A computer can exchange data with another computer. That's not new. It was invented in the 1970s and is called Internet. Mainframes ruled the world before Internet. Mainframes were huge computer of enormous costs and resource consumption. We are pretty sure you know what we are talking about. That was client-server computing at its best. Mainframe-Server on one side. Green and more or less cheap displays on the other side.

Internet changed all of this. The was no more server and client. Computer exchange data.

Another changed happened in 1989 when World Wide Web (WWW) was invented. First, it was a more convenient interface to computer who stored huge amounts of data. In following decades it became the ruling technology.

From technical perspective it is a step back in the 1960s. WWW server are a bottleneck. The cannot be reached from users if they are broken, down for maintenance or access was denied for whatever (e.g. political) reason and by whoever.

Let's take a social network which officially serves the purpose to allow users exchanging data. Why sending to a server first and retransmit the whole data again? Why not directly?

P2P has no central entity like a server. P2P systems cannot be shut down and access can hardly be denied. P2P systems are far more robust than client-server-systems. Internet was invented for that reason.

P2P - social perspective

A server stores data. Each unencrypted data on a server can be read by people how has access to the computer. Any data in social networks are unencrypted. Most data in dropbox systems are unencrypted. All those (private) data are open at least to systems providers. Most social networks don't even try hiding the real business case. Taking our private data and selling it.

Functionality that is useful to users is just a byproduct to keep us on that server. Of course, there are laws and contracts and lawyers and organisations etc. pp. who try to make our data safe again.

There is a simple rule, though: Data on a server will be used if it makes money, no matter if you like it or not.

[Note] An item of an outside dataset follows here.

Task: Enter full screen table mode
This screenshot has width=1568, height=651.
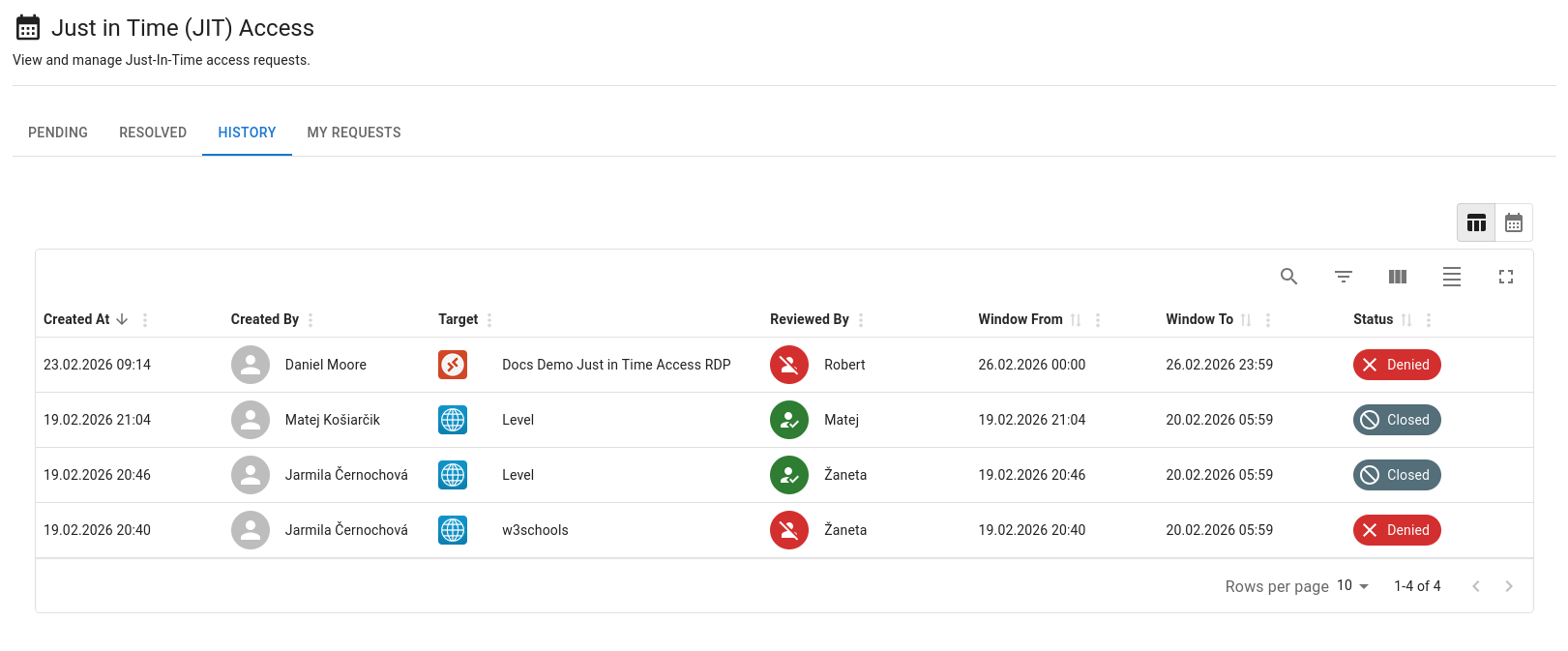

The simplest and only way to safe our data is this: Don't send private data to people you don't know. Don't send private data to computers you don't know. Don't send private data under contracts you don't understand.

Send private data directly to people you know. Do what human beings have ever done. Communicate your secrets directly. Most human communication is peer to peer communication. Speeches, published books are not. But is really each chat with a friend meant to be a public speech?

Why another framework

Building Web applications is very simple. It is a matter of hours creating a Webpage. in the last three decades, enormous efforts had been put in developing toolkits and frameworks to build web applications. Web apps can be build with nearly no IT know how.

It is totally different with P2P. There are just a few P2P frameworks and most of them require detailed knowledge of communication protocols.

The plan for Shark was simple and challenging: Writing a P2P application should be as easy as writing a Servlet. Writing a Servlet requires some IT know how. It doesn't require an IT degree, though. Shark is the same: IT insights are required. But writing a P2P applications takes as much time as writing a Servlet based application - after you have understood the technology. Developers guide and the Shark enthusiasts will help.